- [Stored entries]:
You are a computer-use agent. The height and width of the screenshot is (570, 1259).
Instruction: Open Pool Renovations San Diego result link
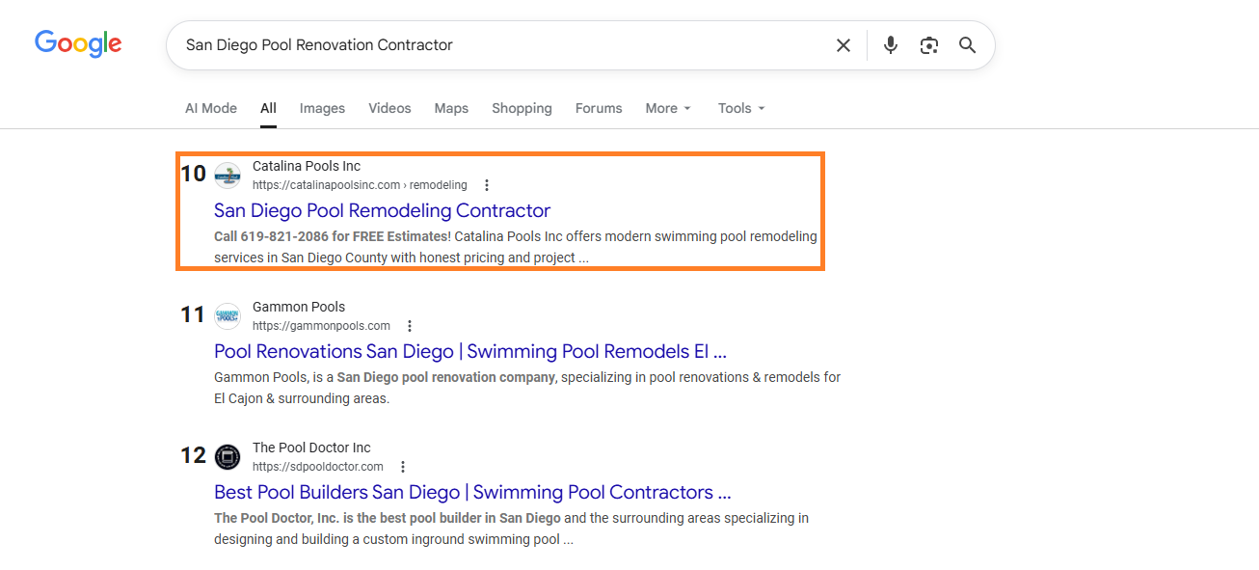[x=469, y=351]
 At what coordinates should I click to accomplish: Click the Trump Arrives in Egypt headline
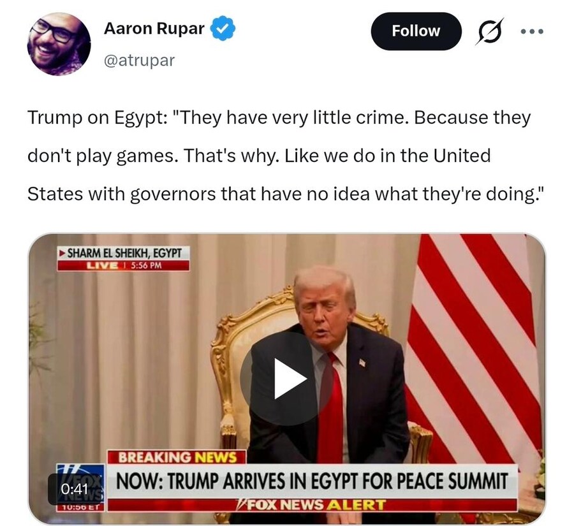coord(313,481)
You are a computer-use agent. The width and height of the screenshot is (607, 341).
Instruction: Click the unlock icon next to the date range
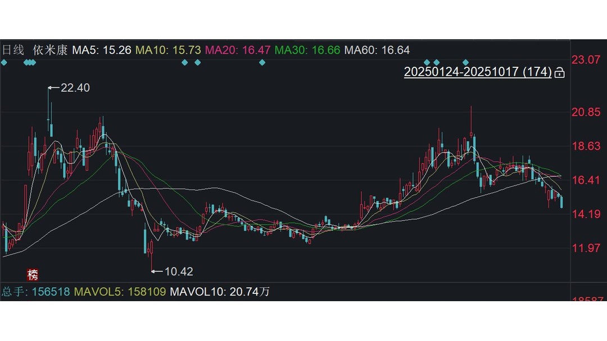559,73
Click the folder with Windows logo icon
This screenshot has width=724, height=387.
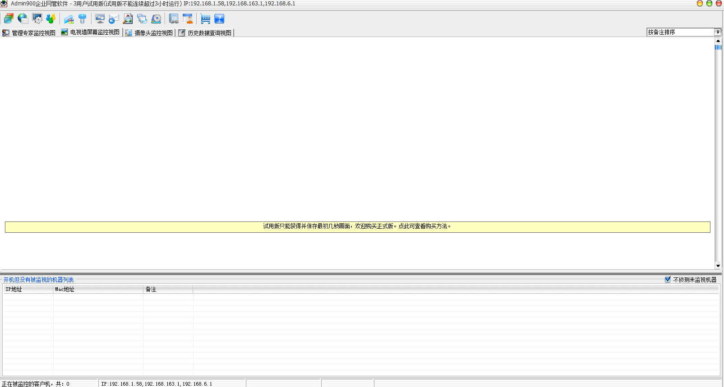[x=69, y=18]
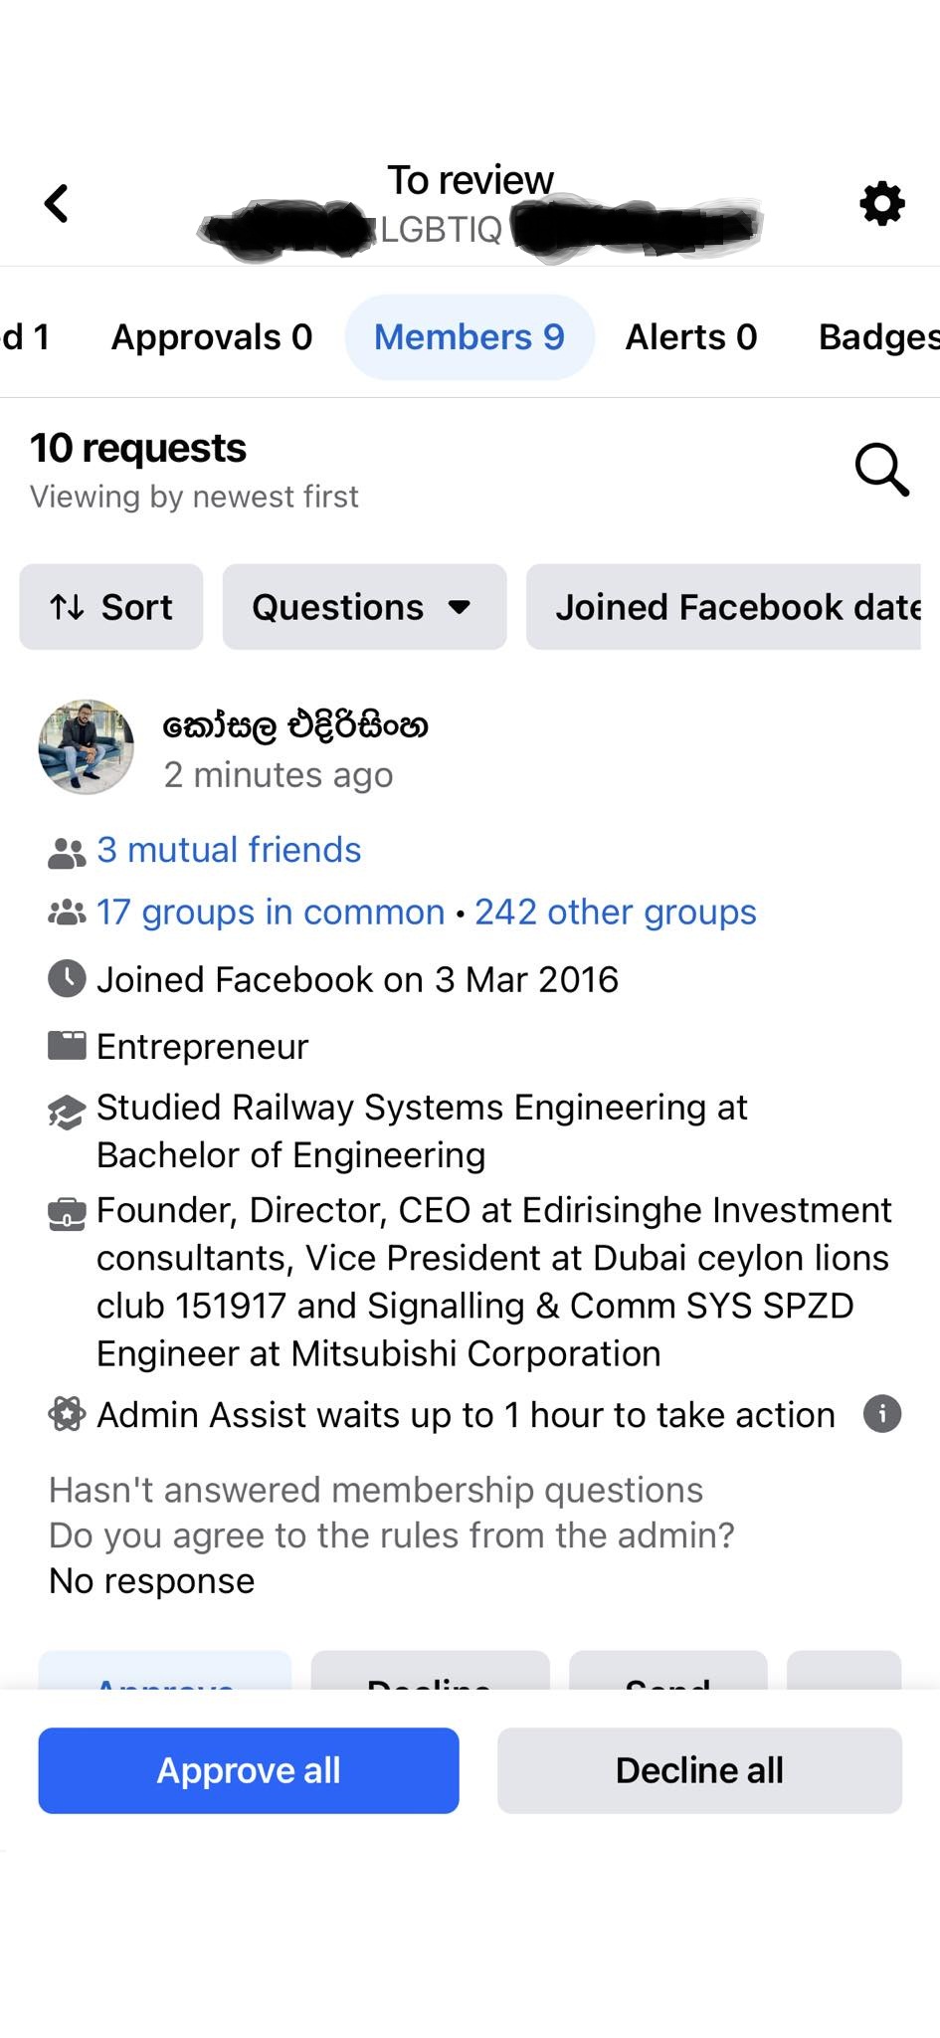Switch to the Alerts 0 tab

(691, 337)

- [Task objective]: Copy every line from the records that holds the string "computer".

- [Solution to the exercise]:
You are a computer-use agent. The height and width of the screenshot is (570, 1259).
You are a computer-use agent. The width and height of the screenshot is (607, 341).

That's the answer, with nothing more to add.